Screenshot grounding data
++++++
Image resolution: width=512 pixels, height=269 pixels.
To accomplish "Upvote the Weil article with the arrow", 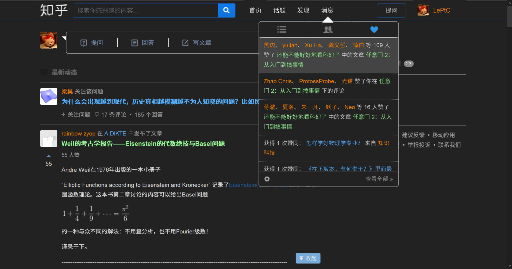I will [x=49, y=156].
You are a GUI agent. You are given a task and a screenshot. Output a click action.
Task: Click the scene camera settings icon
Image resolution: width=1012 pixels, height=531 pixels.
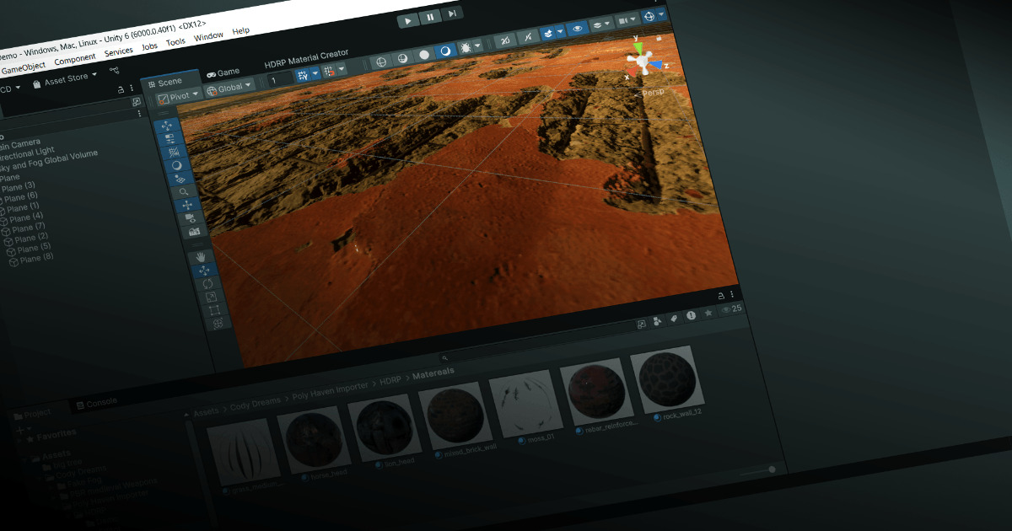click(623, 21)
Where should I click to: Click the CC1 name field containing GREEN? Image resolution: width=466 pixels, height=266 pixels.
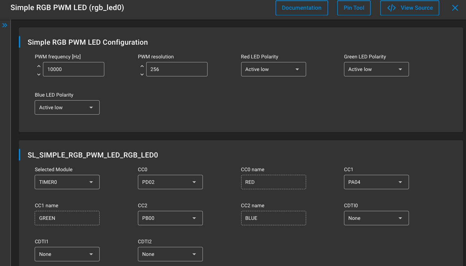pyautogui.click(x=67, y=218)
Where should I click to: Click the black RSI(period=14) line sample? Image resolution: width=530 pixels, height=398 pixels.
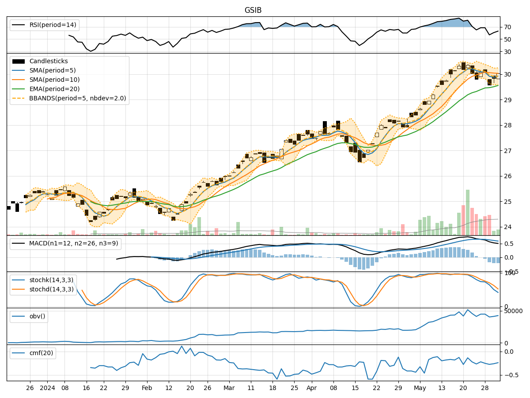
++++++
● Problem details:
Give back, exactly and with nothing added, the lines from the line with "You are a GUI" through the final line of the data, both included; leave pictures out.

● Exercise solution:
You are a GUI agent. You are given a task and a screenshot. Output a click action.
Task: Click the scene camera settings icon
Image resolution: width=1012 pixels, height=531 pixels.
click(623, 21)
Where should I click to: Click the CC1 name field containing GREEN? Image resolution: width=466 pixels, height=266 pixels.
pyautogui.click(x=67, y=218)
Where should I click to: Click the black RSI(period=14) line sample? Image resolution: width=530 pixels, height=398 pixels.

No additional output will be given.